Review of Giorgino

Giorgino (1994)
10/10
Be Like Children
17 August 2008
Warning: Spoilers
I think it's incredibly hard to write any kind of full-scale review to Giorgino, merely because it's one of those viewer-dependent, complex, poetical and philosophical films that are impossible to be watched enjoying their visuals and their story while cracking their artistic core at the same time, yet there are several things which are quite certain and beyond any doubt about the movie for any man of art (which, I hope, I am).

The first: it's a certain masterpiece, even of that kind of art that is able to stand the test of time; the second: it's one of those rare "dark" movies in which the darkness is poetic, even romantic, attractive and much more sad than depressing, just like many of the Pieter Brueghel the Elder or Caspar David Friedrich's paintings. As to the core of the movie, its artistic aspect, someone called it Kafkian though I don't agree with that hasty attitude because actually it's far beyond Kafka's misanthropic logic and much more like Edgar Poe's parables: dark and scary but through that touching the most gentle strings of our souls. Actually, on the poetic side (which is much more important here than the narrative), Giorgino is a tale about eternal peace and love which can be achieved solely through saving oneself's inner child or, to be more precise, the childhood of one's soul. It is no secret, that such childish people are usually branded as crazy or at least misfits by our society, ignoring the obvious fact that they all have a virtue all the other grown-ups have lost: the virtue of true love, the kind of love that is called a God's love by Christian scholars.

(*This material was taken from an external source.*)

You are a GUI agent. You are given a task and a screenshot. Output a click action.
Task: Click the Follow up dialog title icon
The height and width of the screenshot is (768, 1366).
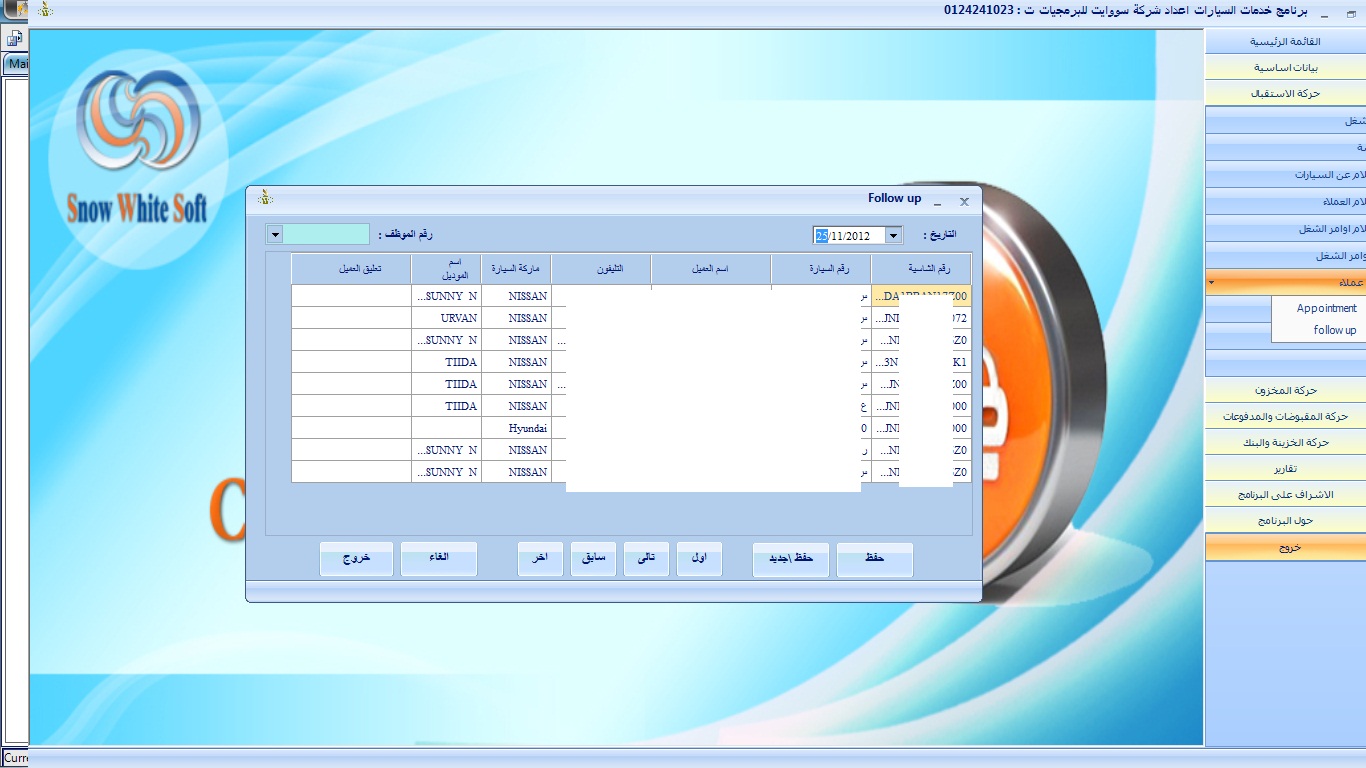pos(265,198)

Indeed, Giorgino may be called a very Christian movie, with "Be like children" (Mt 18:3) as it's real hidden tag-line, though the film never deals with any kind of moral and concentrates solely on the Christian philosophical aspects. Though I think Boutonnat was too harsh portraying "grown-ups" as some sort of demons, incarnated as wolves, trying to kill childhood in the rare survived hearts, but it's his point of view and he has a right to think so. While watching Giorgino don't try to look for hidden symbols and meanings (though there are some), better try to understand and learn from at least some of the fables Boutonnat had hidden in the twists of the movie plot.

I have to admit that the movie greatly impressed me with excellent photography, especially I was happy to see the rational use of color filters, incredibly smooth and apposite editing, wonderful acting of all the actors and, of course, the atmospheric beauty of winter mountains which reminded me of the Brueghel's "Hunters in the Snow". Also, interestingly enough, one scene, where Death itself shown in the form an old woman with sunken black-ringed eyes, instantly reminded me of Pesta (Plague) by Theodor Kittelsen, the Norwegian painter who made a series of drawings to the story of how the black plague swept out the population of a small town in a mountain valley. Is it a simple coincidence?